Moreover, even when analyzing the performance of the dollar in the opponent of national currencies, there is no evidence that he has really lost its value. He has certainly lost ground against some currencies (Japanese yen, the Chinese Yuan), as shows this graph. (Of course, when the dollar against the yuan, its movements are always conditioned by the mercantilist policies of China, not by investors who bet on the relative value of currencies. Everyone or almost agrees on one point : the dollar’s interest to be weak against the yuan.)
Against certain currencies, the dollar has remained stable since the beginning of the crisis. Here graphical analysis of five years of the evolution of the dollar against the euro (collectively, the countries of the euro represents a trading partner of the United States to the forefront). The document tells us that his current position is almost identical to that of October 2007, and has reached its peak in July 2008. Same thing with regard to the U.S. dollar against the Canadian dollar.

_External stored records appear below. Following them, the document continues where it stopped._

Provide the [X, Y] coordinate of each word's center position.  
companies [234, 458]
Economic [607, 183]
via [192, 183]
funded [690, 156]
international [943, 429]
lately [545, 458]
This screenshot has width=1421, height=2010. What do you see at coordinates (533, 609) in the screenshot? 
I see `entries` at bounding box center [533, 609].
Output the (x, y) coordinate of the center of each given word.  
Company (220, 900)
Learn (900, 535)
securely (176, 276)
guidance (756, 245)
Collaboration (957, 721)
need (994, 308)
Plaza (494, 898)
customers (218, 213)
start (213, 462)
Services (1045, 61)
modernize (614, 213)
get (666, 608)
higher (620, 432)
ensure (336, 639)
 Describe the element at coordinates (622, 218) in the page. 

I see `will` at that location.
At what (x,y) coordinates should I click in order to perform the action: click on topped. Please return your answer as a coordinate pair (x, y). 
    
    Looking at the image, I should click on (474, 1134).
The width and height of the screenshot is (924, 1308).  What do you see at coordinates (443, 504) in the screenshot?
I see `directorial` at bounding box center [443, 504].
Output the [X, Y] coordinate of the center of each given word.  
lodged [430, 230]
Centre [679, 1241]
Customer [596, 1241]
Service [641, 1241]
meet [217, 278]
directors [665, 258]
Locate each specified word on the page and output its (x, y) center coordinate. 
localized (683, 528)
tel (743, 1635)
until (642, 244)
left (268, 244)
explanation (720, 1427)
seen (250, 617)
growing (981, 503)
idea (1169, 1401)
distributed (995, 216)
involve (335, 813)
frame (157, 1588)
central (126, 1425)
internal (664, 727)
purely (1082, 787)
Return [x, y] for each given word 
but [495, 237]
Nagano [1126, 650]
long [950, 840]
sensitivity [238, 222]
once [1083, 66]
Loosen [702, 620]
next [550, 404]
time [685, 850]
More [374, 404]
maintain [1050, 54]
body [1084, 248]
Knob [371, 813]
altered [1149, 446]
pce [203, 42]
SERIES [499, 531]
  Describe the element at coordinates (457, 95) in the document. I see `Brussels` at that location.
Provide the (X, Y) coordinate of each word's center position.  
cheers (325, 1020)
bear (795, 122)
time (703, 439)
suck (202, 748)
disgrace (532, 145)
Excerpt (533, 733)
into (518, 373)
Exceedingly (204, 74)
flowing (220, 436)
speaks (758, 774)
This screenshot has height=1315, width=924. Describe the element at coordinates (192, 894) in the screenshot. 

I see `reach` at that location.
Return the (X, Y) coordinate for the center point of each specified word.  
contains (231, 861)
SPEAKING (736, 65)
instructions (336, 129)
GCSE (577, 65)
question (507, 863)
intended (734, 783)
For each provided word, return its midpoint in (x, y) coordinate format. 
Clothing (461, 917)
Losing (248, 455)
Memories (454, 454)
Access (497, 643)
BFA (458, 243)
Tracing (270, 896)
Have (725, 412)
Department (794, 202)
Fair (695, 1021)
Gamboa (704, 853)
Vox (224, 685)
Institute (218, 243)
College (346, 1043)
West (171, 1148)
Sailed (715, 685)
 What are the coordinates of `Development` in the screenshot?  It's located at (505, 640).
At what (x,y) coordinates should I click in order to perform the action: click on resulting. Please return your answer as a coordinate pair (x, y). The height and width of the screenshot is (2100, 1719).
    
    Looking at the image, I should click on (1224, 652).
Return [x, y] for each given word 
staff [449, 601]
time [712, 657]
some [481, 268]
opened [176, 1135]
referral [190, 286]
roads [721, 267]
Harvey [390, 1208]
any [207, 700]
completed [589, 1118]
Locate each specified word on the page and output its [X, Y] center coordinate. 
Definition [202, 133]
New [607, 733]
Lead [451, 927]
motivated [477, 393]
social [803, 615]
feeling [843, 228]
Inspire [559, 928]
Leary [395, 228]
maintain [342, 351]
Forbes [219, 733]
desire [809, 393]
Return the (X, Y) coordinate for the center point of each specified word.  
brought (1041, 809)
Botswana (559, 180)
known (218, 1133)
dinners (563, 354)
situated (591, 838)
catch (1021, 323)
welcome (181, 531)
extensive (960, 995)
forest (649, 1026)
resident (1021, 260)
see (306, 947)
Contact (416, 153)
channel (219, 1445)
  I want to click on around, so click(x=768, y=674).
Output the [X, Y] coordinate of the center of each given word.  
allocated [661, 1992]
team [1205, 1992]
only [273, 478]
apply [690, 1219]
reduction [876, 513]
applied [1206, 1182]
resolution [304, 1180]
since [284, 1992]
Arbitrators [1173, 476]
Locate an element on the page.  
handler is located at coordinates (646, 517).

By comparing the dollar to currencies other key partners (the British pound, Mexican peso, the South Korean won), there is a significant resurgence of the dollar.
While the graphics are actually reported a decline in the long term. But it did not start in January 2009 (with the inauguration of President Obama), nor in March 2008, (when the Fed has launched to rescue the financial system by guaranteeing certain assets of Bear Stearns). Let us again Chart of trade-weighted dollar. Between the 2002 peak and the trough of 2008, the dollar has lost 27% of its value. If you believe this drop is attributable to the main monetary and fiscal authorities of this country (Reserve chairman and the president), then it seems that the culprits are well known to all: Alan Greenspan and George W. Bush …
The recent rise (and the relative stability) of the dollar could well be a mirage. If inflation gets carried away, or if economic conditions deteriorate, there is nothing unreasonable to imagine that the currency collapses.
The alternative is the following. Either one assumes that the U.S. economy will drag down the table for several years, and inflation will soar, in this case, a prolonged weakening of the dollar seems highly likely. Either you think the economy is taking a fresh start, and we can perhaps expect a growth rate of 3 or 4% for 2010 (the latest estimates of Macroeconomic Advisers gave an annualized growth rate of GDP of 5.4% for the fourth quarter) that the United States benefit from higher growth than the United Kingdom, the eurozone and Japan, and that inflation, which has increased only 1.8% in one year, will remain under control … And then, no doubt: the future of the dollar seems a bit rosier.